Affordable Housing Posts Pre-Pandemic Level Rent Growth

affordable housingAsking rents hit an average of $986, while the national vacancy rate declined by 0.1% in the second quarter to reach 2.5%.

The affordable housing sector posted the largest quarterly rent growth since the third quarter of 2019, in a sign Moody’s Analytics analyst David Caputo says suggests the sector “might have fully recovered” from the pandemic’s effects.

Asking rents hit an average of $986, while the national vacancy rate declined by 0.1% in the second quarter to reach 2.5%. This number is well within the average range Moody’s has observed since it began tracking the sector, and Caputo says the firm predicts the rate will stay within that range for the foreseeable future.

Affordable housing inventory grew by an average of 0.4%, with 4,506 new completions hitting the market nationally.
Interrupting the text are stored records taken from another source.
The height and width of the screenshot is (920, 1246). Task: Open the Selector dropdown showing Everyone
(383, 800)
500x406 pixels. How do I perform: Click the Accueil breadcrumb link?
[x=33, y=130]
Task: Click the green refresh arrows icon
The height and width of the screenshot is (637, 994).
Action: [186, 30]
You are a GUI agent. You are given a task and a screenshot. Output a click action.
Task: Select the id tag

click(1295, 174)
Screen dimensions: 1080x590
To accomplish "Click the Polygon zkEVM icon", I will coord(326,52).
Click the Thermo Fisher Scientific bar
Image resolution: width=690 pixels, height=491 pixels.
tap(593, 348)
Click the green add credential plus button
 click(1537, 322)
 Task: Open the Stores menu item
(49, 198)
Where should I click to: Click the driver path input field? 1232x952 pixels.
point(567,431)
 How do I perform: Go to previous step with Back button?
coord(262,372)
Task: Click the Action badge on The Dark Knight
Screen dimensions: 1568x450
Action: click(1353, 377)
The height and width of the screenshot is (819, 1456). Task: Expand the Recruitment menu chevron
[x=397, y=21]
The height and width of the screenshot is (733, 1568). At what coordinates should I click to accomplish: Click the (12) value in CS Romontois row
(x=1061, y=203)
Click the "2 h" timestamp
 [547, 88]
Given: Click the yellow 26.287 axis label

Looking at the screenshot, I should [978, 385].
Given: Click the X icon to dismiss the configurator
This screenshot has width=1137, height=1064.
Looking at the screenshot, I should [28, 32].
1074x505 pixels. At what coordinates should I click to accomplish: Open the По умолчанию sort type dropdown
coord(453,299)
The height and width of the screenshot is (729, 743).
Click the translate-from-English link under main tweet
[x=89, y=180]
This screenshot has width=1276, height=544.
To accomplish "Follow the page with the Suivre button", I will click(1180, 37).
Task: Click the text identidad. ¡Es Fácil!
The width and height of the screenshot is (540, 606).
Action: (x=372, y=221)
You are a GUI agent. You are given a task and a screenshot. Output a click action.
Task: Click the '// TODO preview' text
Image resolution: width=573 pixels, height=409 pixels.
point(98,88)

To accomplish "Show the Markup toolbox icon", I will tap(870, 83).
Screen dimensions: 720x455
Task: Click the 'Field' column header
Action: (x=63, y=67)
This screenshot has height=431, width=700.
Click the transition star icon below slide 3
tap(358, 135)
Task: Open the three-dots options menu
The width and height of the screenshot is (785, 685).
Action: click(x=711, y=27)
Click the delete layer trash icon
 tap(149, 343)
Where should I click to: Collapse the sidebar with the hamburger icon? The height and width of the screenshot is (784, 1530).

Moody’s estimates 2021 will finish strong with 40,000 completions, “right in line with years past.”  Meanwhile, Caputo predicts average rents will increase to $996.

Pittsburgh led the sector for rent growth, driven in part by recently proposed federal legislation that would provide nearly $12.3 million in federal funding.

“Beyond federal government help, the city of Pittsburgh is also stepping in to help the dire situation,” Caputo writes. “Mayor Bill Peduto announced Thursday that he had secured $115 million in contributions from Pittsburgh’s four largest nonprofits to fund measures, one of which includes affordable housing. This is a part of the mayor’s long-awaited OnePGH initiative.”

Dallas and Oakland led net absorption this quarter, while occupancy rose the most in Oklahoma City, Memphis, and Fort Worth. And notably, “the best performing affordable markets, such as Pittsburgh, Santa Barbara, Omaha and Nashville continue to outgrow their comparable market rate properties in the second quarter,” Caputo observes.

The impact of the White House’s plan to increase affordable housing supply in the US, driven by the Biden Administration’s Build Back Better Agenda, remains to be seen.

“The big topic of discussion taking place in Congress these days is whether to allocate federal money by building more affordable housing or to increase the amount of vouchers currently available to make housing more affordable,” Caputo writes.

“Both President Biden and Congress agree that there is a major shortage for affordable housing, but they fall on different sides of this debate. Biden is more concerned with increasing the number of affordable units through infrastructure efforts while Congress insists on increasing the number of vouchers so lower income families can find housing that is more affordable. Congress thinks any new infrastructure package that gets passed must include rental subsidies to bring down rent, as increasing the affordable housing supply while not making it affordable to the lowest income families would not solve anything. Either way, whichever proposal is accepted, billions of dollars will be added to federal spending on housing.”

Moody’s predicts rents will hit 2.2% growth by the end of the year, while vacancy will decrease to 2.3%.